Work request: Each line from the one that contains "Screen dimensions: 1082x776" to the end of the entries must be copied word for word, and only those lines.
*** Data records ***
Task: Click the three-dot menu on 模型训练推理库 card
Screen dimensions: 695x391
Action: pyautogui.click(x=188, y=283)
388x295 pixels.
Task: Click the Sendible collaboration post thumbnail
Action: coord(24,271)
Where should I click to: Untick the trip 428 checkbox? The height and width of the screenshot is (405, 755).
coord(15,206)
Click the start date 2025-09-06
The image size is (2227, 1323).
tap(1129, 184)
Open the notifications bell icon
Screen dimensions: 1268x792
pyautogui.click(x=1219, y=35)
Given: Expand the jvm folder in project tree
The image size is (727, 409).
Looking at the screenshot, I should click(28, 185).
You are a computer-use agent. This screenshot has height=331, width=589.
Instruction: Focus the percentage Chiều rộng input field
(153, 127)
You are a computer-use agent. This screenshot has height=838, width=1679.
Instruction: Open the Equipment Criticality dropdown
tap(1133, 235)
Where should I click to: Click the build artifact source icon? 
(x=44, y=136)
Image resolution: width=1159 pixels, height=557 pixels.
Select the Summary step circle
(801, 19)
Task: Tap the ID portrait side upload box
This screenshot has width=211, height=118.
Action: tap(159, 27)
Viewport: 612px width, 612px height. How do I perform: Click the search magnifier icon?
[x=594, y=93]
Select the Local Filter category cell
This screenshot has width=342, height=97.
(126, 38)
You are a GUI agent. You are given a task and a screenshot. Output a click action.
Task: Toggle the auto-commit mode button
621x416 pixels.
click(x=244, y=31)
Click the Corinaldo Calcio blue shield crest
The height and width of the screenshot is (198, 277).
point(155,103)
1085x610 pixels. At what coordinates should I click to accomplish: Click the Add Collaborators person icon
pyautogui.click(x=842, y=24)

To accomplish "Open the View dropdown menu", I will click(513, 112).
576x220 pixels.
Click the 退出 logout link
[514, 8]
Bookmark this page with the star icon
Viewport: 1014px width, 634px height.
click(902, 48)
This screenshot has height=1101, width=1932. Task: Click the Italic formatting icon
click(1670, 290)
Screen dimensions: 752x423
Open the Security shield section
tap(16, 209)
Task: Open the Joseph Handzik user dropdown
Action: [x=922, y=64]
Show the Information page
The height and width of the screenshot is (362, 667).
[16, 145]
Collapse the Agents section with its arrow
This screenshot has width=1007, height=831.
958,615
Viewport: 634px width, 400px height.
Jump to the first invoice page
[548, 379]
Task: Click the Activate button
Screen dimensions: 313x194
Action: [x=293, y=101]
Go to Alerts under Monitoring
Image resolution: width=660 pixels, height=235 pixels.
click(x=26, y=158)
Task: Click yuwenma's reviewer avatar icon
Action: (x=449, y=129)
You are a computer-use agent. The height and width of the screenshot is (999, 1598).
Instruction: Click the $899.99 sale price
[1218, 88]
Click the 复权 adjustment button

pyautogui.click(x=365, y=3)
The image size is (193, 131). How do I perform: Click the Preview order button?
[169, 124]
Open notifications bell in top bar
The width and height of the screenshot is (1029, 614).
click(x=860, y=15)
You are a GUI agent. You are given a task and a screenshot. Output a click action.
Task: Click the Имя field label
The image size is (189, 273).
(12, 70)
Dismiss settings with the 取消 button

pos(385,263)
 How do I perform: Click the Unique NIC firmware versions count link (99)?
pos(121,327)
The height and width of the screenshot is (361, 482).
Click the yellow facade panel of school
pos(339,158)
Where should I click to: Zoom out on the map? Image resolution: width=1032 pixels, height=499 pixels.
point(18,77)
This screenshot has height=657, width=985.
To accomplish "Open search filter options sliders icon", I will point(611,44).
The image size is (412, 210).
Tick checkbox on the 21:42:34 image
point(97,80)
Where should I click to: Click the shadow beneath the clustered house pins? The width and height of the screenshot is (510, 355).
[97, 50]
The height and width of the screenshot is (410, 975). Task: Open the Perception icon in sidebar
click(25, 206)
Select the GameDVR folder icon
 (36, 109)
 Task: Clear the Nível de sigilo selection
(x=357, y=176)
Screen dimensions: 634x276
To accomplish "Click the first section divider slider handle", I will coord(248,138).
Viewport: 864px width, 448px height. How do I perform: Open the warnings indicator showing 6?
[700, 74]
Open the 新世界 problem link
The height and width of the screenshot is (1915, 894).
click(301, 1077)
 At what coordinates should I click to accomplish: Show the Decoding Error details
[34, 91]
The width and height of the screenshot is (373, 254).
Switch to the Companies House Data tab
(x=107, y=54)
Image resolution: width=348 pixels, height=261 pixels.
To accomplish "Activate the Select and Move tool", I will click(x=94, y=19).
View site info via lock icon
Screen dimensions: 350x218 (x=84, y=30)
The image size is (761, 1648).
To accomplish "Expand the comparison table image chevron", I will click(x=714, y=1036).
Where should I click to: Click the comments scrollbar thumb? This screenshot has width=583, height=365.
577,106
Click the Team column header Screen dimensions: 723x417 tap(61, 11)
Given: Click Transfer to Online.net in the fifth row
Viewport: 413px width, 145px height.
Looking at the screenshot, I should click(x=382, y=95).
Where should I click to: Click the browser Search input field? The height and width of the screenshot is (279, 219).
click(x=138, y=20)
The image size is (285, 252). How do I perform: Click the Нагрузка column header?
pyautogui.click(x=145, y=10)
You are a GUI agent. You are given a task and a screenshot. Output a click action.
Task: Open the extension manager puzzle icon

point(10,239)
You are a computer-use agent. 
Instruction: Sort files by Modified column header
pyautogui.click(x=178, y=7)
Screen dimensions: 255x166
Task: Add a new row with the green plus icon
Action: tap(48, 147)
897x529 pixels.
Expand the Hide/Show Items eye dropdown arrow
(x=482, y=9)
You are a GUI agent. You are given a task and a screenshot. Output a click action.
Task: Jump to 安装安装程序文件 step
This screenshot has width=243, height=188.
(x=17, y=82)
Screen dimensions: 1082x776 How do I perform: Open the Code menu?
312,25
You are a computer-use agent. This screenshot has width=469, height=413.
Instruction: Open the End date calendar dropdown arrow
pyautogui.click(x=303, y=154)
***
Result of the exercise:
Screen dimensions: 1082x776 How do I perform: Open the Code menu?
312,25
You are a computer-use agent. This screenshot has width=469, height=413.
Instruction: Open the End date calendar dropdown arrow
pyautogui.click(x=303, y=154)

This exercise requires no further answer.